Check your meter. Take a look at your water meter before you leave home to run your errands, then check it a couple hours later when you return (and you know there has been no water use.) If you see any change on the meter, there’s a leak somewhere. Find it and fix it.
Next Stop: The Kitchen
Reuse kitchen water. Instead of wasting it down the drain, use a pail to collect the water you use for rinsing vegetables or cooking foods like pasta or potatoes. The added nutrients make it great for watering a garden.
Don’t let the water run… and run… Of course, this is good advice in the bathroom too, but it’s especially easy to waste water in the kitchen. Make the effort to turn off the faucet when you don’t need it, even for a couple seconds – the water savings will add up quickly. A faucet pedal makes it even easier to regulate water use when your hands are full. One of our favorites is the Pedal Works Hands-Free Faucet Controller ($349 at Amazon)
Use the dishwasher. This is an indulgence you can feel good about. A modern, energy-star rated dishwasher loaded to capacity will use less water and energy than hand washing in the sink. And you can generally skip the pre-rinse, further reducing water use.
Bosch is an industry leader when it comes to efficient dishwashers. The Bosch SHX68E Evolution 800 Plus is extraordinarily energy efficient, and uses just 1.56 gallons of water per cycle. Fair enough, this is the Rolls Royce of dishwashers ($1,732.56 at Amazon) but all major manufacturers now offer their own energy star models.
If you must wash by hand, don’t let the water run constantly.
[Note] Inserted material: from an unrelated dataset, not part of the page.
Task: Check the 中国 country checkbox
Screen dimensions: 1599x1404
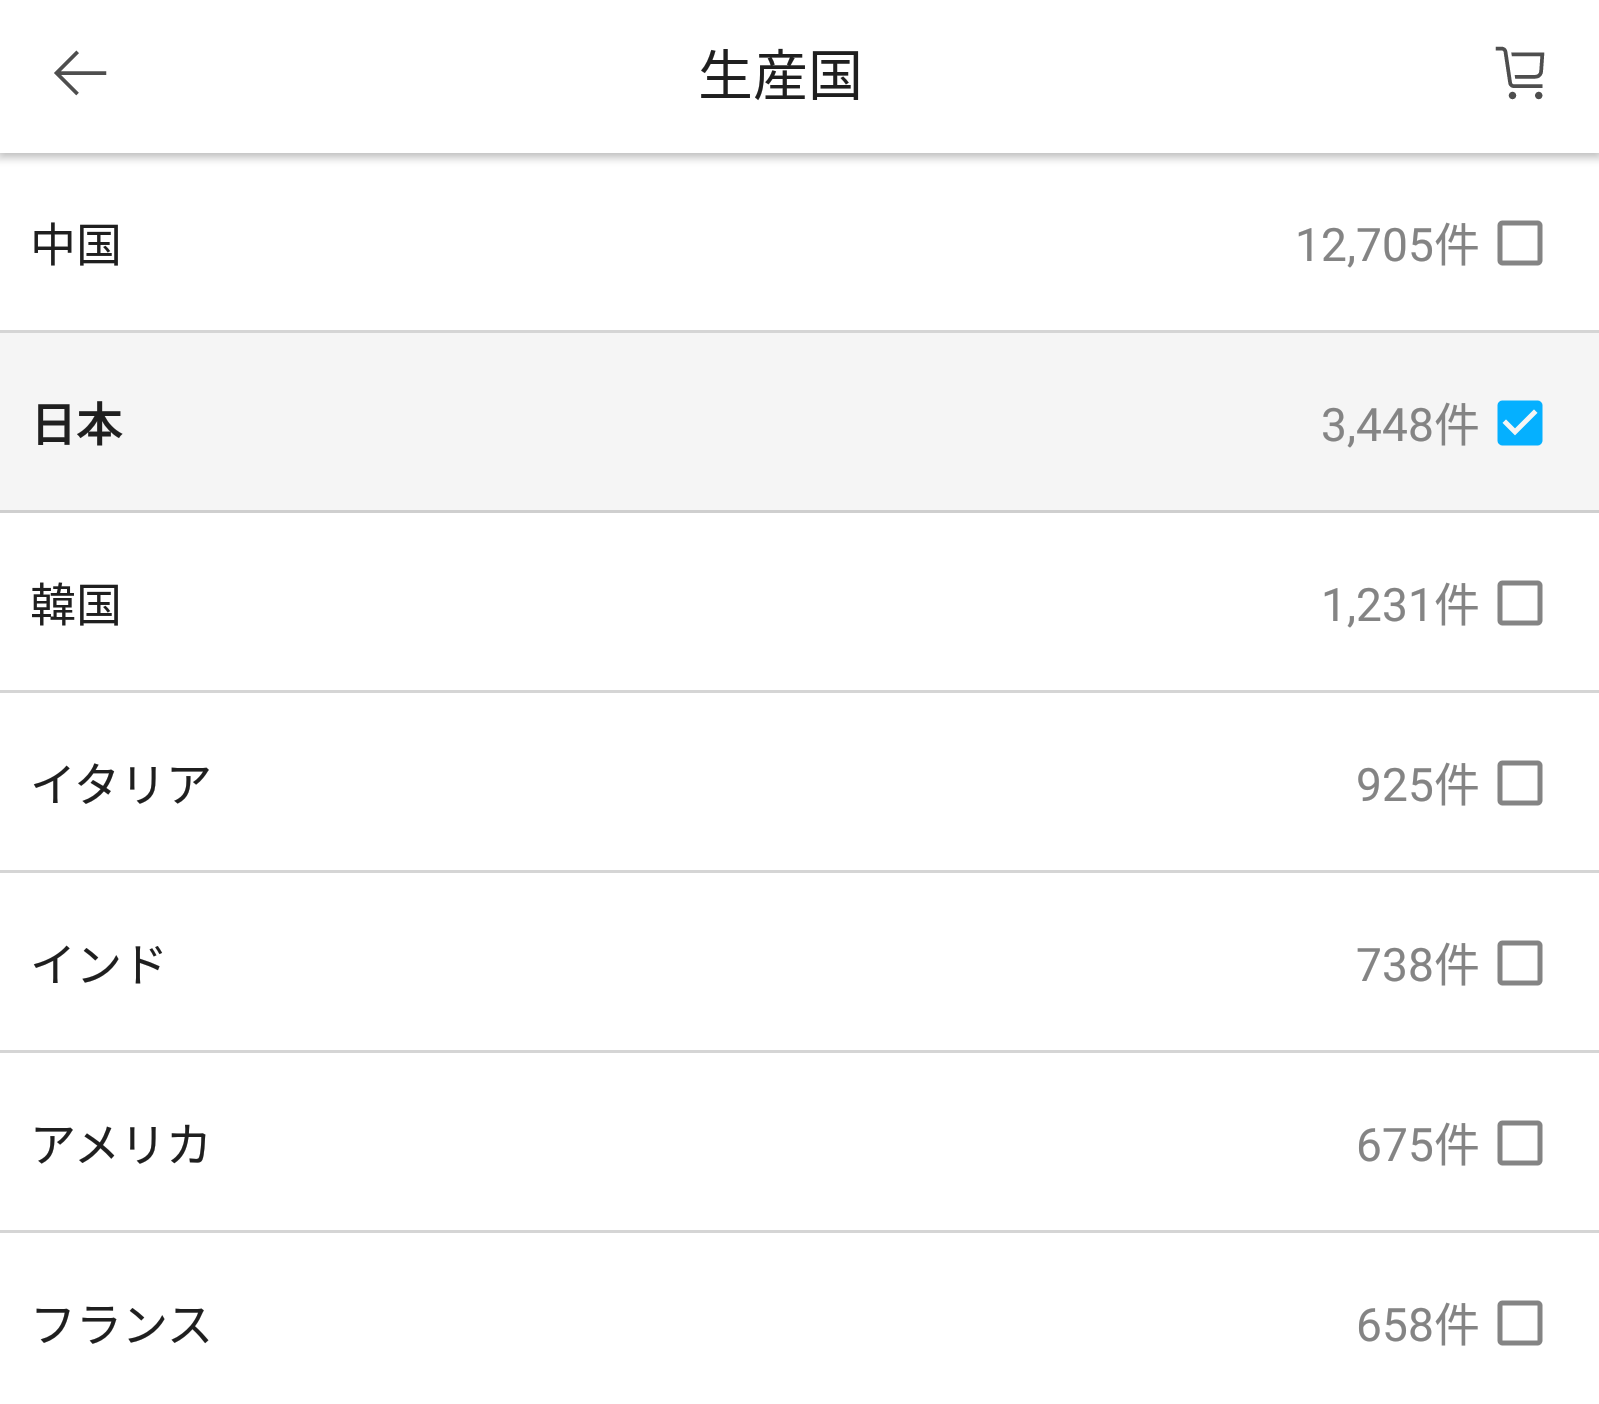Action: pos(1519,243)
Fill the sink with soapy water, wash the dishes, then refill with rinse water.
Sorry, baths. Despite the very name of the room, baths are a killer when it comes to household water conservation. Showers use a fraction of the water compared to baths, so avoid the full-on tub soaking whenever possible.
Go low-flow. New low-flow showerheads match the performance of older, wasteful designs, while drastically cutting water consumption. One of the best is the Delta Water Amplifying Low-Flow Showerhead ($29.98 at Amazon), which uses just 1.85 gallons per minute in its low-flow mode, yet maintains impressive water pressure for rinsing.
Shower smart. Unfortunately, it’s easy to get distracted in the shower, what with all the singing and pondering the mysteries of the universe. But try to keep it short – reducing a shower by just two minutes can easily save 100 gallons of water each month.
A nifty little gadget to help you avoid wasting water by being aware of how much you’re using is the Water Pebble, designed by Paul Priestman. The Water Pebble is placed in a sink or shower, and uses green, yellow, and red indicator lights to give a quick visual reference of how much water is being used. Learn more at the Priestman Goode Design website.
And While We’re Talking Bathrooms… Low-flow toilets are good, but toilets with a dual-flush option are even better. One of the best is the Caroma Caravelle ($369 at Amazon) which performs just as well as many older high-flow designs but uses only 0.8 gallons per flush for liquids, or 1.6 gallons for solids – which can translate into annual utility savings of $100 in water-restricted areas.
Finally, don’t use the toilet as a trash can. Even with a low-flow design, flushing a tissue or a cigarette butt is an unnecessary waste of water.
Bring The Rain Indoors
Rainwater is great for watering indoor plants. It’s free, and it’s actually better for your plants than using municipal water from the faucet. Rainwater contains no chlorine, and its ambient temperature is easier for plants to tolerate than cold tap water. The OXO Good Grips Pour & Store watering can ($15.50 at Amazon) is great for indoor use, thanks to its ergonomic design and compact folding spout.